• _Requirement_
Before printing, remove every picture; then print the lines below exactly, from the first line through the line containing "Click the gray Value output pin on upper node".

[Pixel coordinate grounding data]
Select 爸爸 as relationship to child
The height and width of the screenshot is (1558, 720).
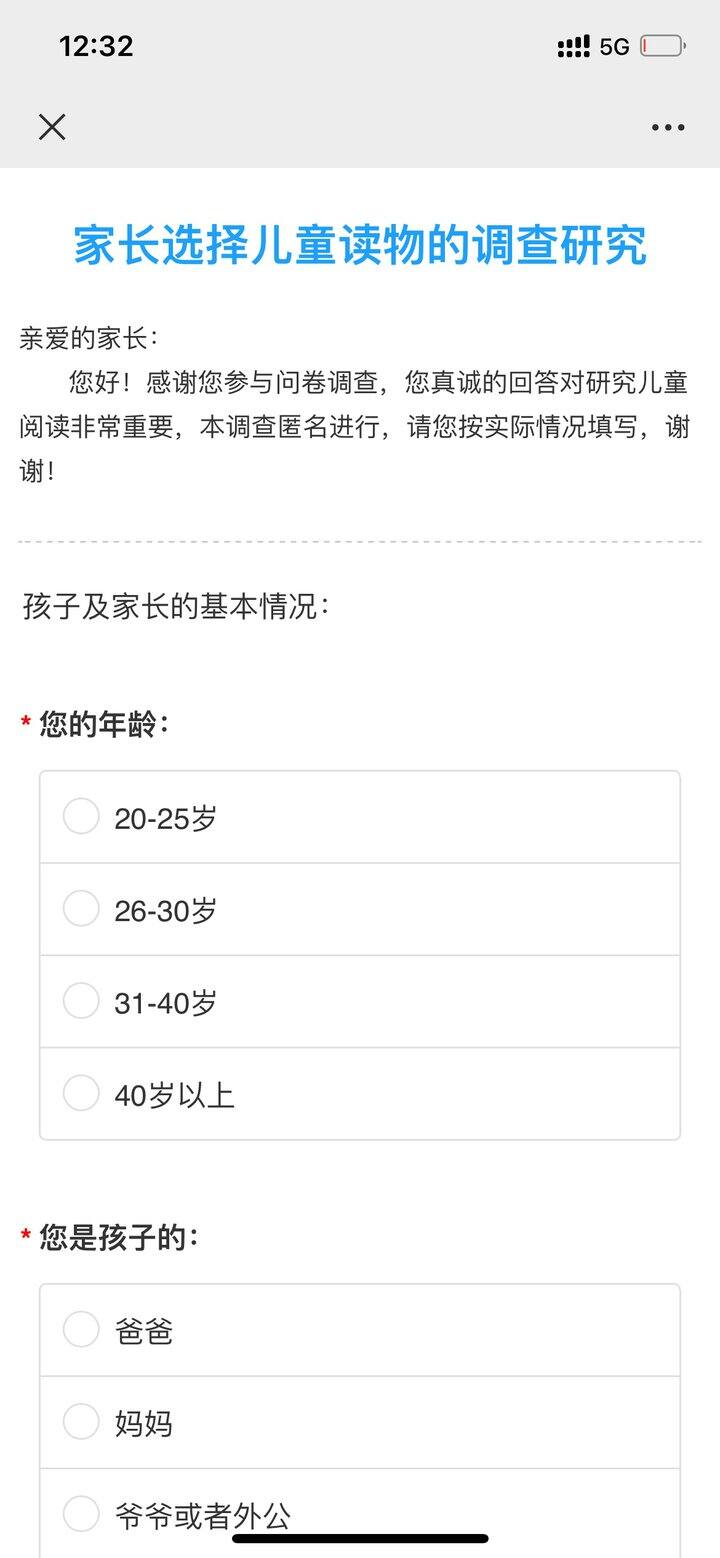(x=360, y=1330)
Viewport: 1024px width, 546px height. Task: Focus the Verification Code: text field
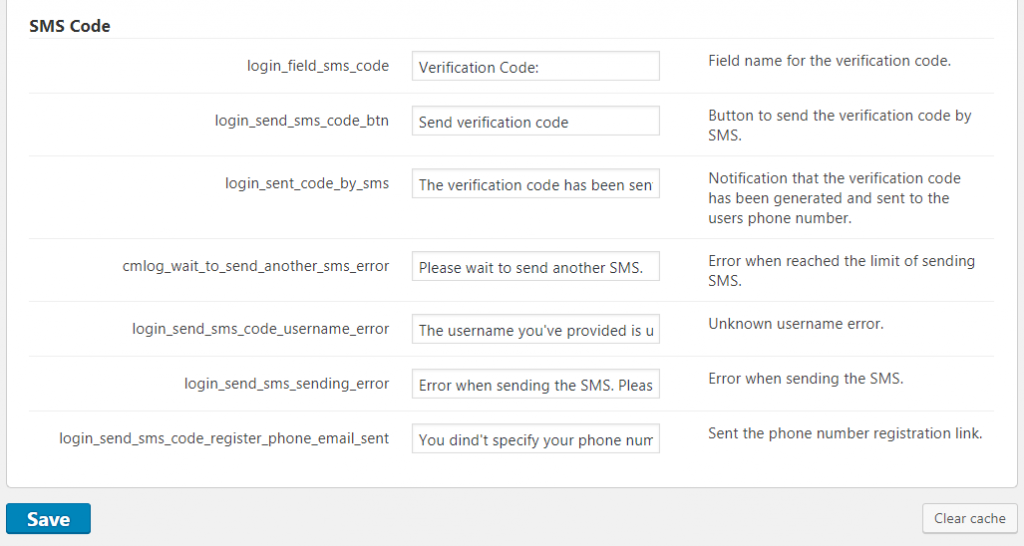coord(535,67)
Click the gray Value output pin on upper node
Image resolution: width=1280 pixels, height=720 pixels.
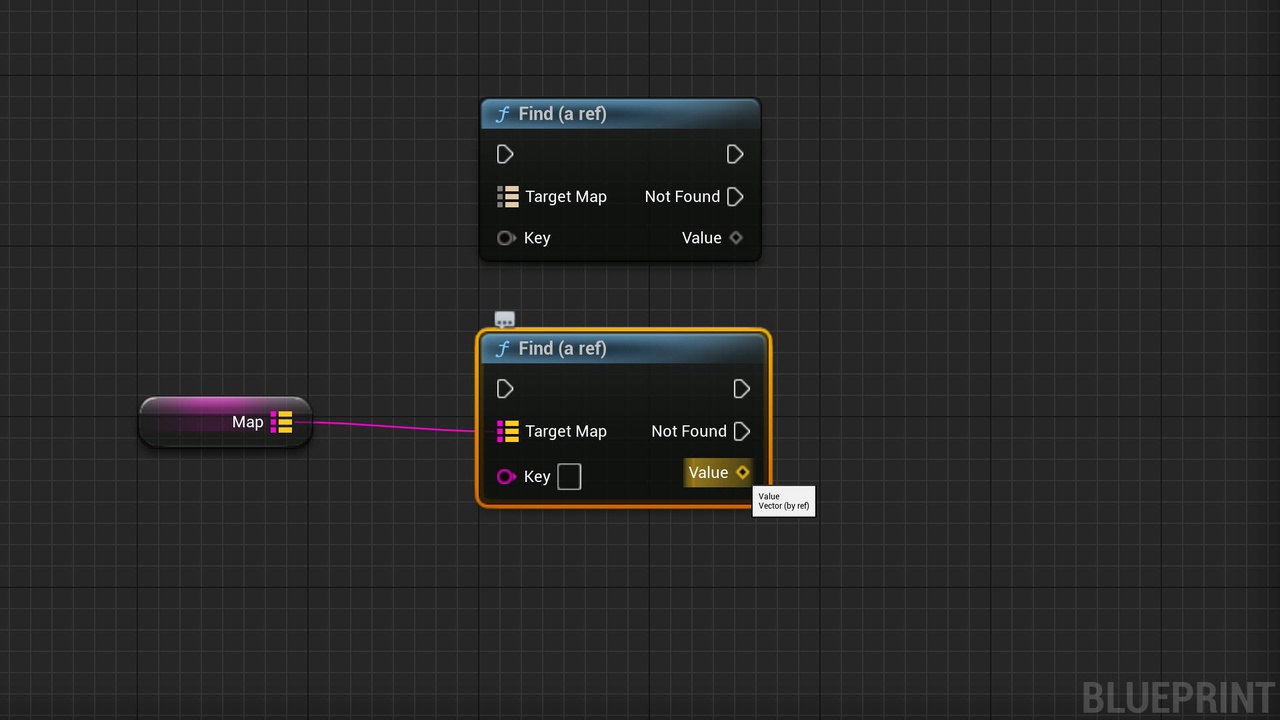click(736, 238)
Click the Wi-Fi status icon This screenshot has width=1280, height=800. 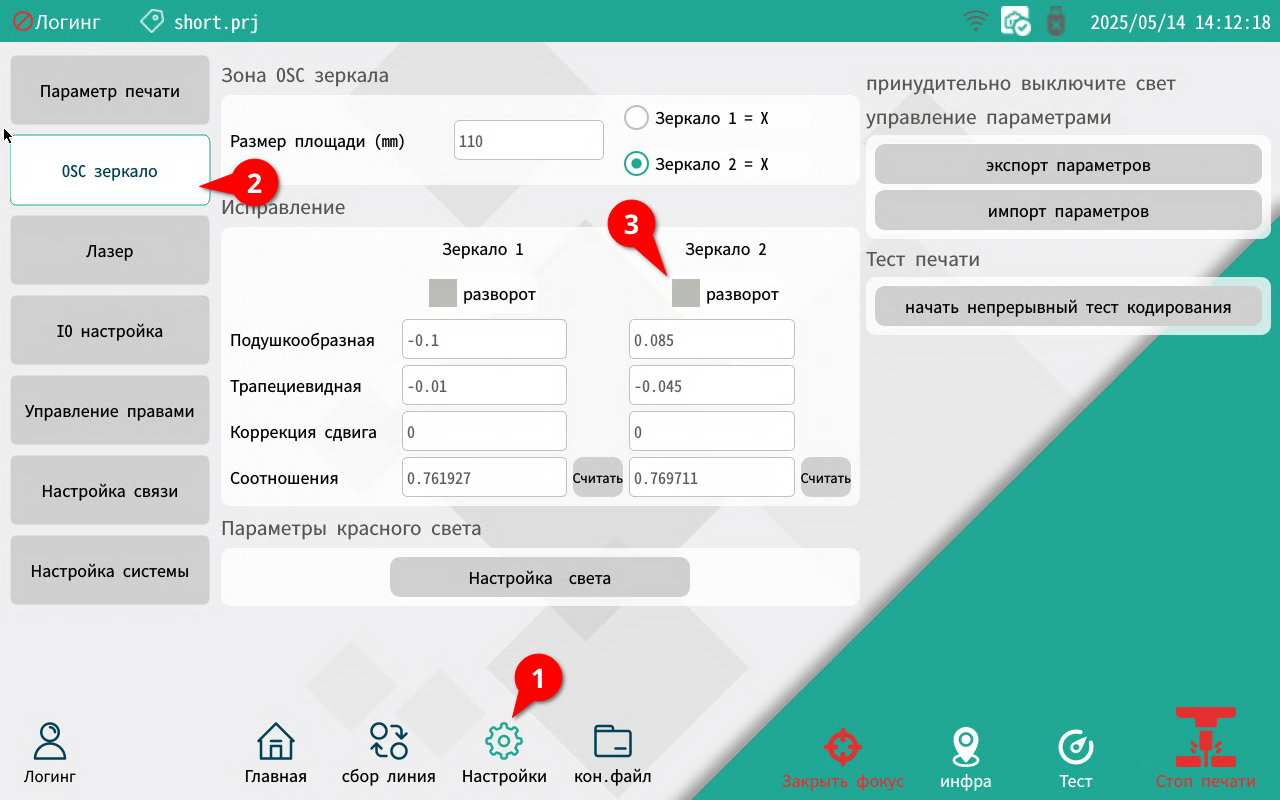coord(975,21)
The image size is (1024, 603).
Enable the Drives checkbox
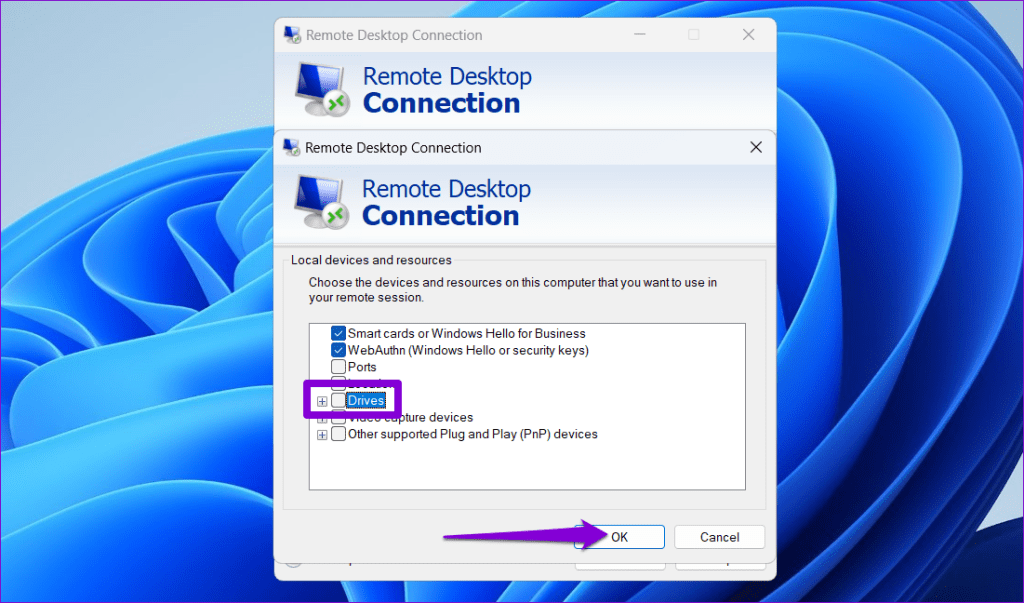338,399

• _Response to this task_
Select 爸爸 as relationship to child
The height and width of the screenshot is (1558, 720).
(x=360, y=1330)
Viewport: 1024px width, 546px height. Task: Focus the Verification Code: text field
coord(535,67)
Click the gray Value output pin on upper node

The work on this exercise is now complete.